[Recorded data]

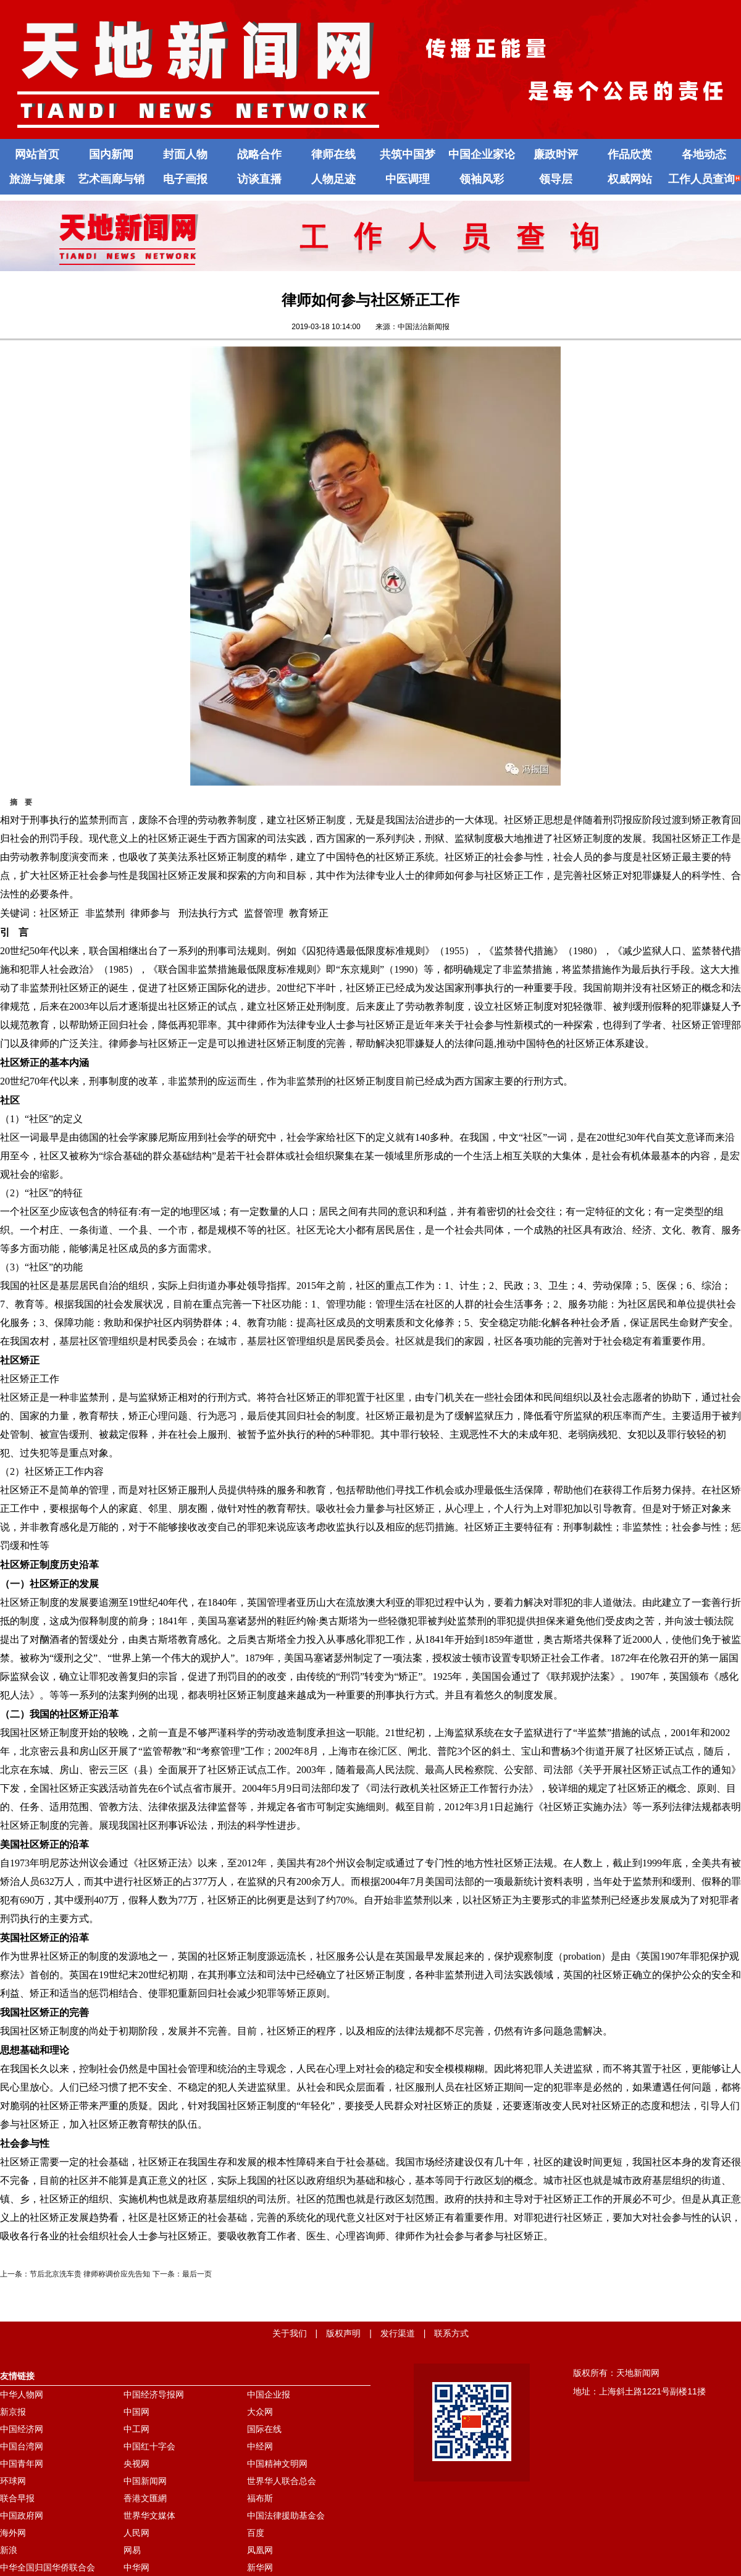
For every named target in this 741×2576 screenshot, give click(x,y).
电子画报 (185, 179)
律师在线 (333, 154)
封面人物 (185, 154)
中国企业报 (268, 2394)
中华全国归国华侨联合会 (47, 2567)
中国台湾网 (21, 2446)
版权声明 (343, 2333)
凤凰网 (260, 2550)
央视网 (136, 2464)
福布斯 (260, 2498)
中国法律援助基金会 (286, 2515)
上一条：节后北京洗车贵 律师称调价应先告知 (75, 2274)
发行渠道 (397, 2333)
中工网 (136, 2429)
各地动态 (704, 154)
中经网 (260, 2446)
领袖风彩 (481, 179)
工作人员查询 (704, 179)
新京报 (13, 2412)
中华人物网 (21, 2394)
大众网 (260, 2412)
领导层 (555, 179)
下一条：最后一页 (182, 2274)
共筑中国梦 (407, 154)
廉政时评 (556, 154)
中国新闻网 (145, 2481)
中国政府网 (21, 2515)
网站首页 (37, 154)
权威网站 (630, 179)
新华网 (260, 2567)
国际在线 (264, 2429)
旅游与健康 (37, 179)
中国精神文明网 (277, 2464)
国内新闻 (111, 154)
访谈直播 (259, 179)
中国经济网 (21, 2429)
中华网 (136, 2567)
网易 (132, 2550)
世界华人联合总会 (281, 2481)
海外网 (13, 2533)
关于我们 (289, 2333)
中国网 (136, 2412)
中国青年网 (21, 2464)
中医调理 (407, 179)
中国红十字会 (149, 2446)
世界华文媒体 (149, 2515)
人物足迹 (333, 179)
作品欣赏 (630, 154)
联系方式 (451, 2333)
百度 (255, 2533)
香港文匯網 (145, 2498)
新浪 (8, 2550)
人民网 (136, 2533)
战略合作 (259, 154)
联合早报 (17, 2498)
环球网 (13, 2481)
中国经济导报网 (154, 2394)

▸ **What to do**
Reproduce all of the material above verbatim, omitting the pictures.

▸ **Finished task**
For every named target in this 741×2576 screenshot, give click(x,y).
电子画报 (185, 179)
律师在线 (333, 154)
封面人物 (185, 154)
中国企业报 (268, 2394)
中华全国归国华侨联合会 (47, 2567)
中国台湾网 (21, 2446)
版权声明 (343, 2333)
凤凰网 (260, 2550)
央视网 (136, 2464)
福布斯 (260, 2498)
中国法律援助基金会 (286, 2515)
上一条：节后北京洗车贵 律师称调价应先告知 (75, 2274)
发行渠道 (397, 2333)
中工网 (136, 2429)
各地动态 (704, 154)
中经网 (260, 2446)
领袖风彩 (481, 179)
工作人员查询 (704, 179)
新京报 (13, 2412)
中华人物网 (21, 2394)
大众网 (260, 2412)
领导层 (555, 179)
下一条：最后一页 (182, 2274)
共筑中国梦 (407, 154)
廉政时评 (556, 154)
中国新闻网 (145, 2481)
中国政府网 (21, 2515)
网站首页 (37, 154)
权威网站 (630, 179)
新华网 (260, 2567)
国际在线 (264, 2429)
旅游与健康 (37, 179)
中国精神文明网 (277, 2464)
国内新闻 (111, 154)
访谈直播 (259, 179)
中国经济网 (21, 2429)
中华网 (136, 2567)
网易 (132, 2550)
世界华人联合总会 (281, 2481)
海外网 (13, 2533)
关于我们 (289, 2333)
中国网 (136, 2412)
中国青年网 (21, 2464)
中医调理 (407, 179)
中国红十字会 (149, 2446)
世界华文媒体 (149, 2515)
人物足迹 (333, 179)
作品欣赏 (630, 154)
联系方式 (451, 2333)
百度 (255, 2533)
香港文匯網 (145, 2498)
新浪 (8, 2550)
人民网 (136, 2533)
战略合作 (259, 154)
联合早报 (17, 2498)
环球网 (13, 2481)
中国经济导报网 (154, 2394)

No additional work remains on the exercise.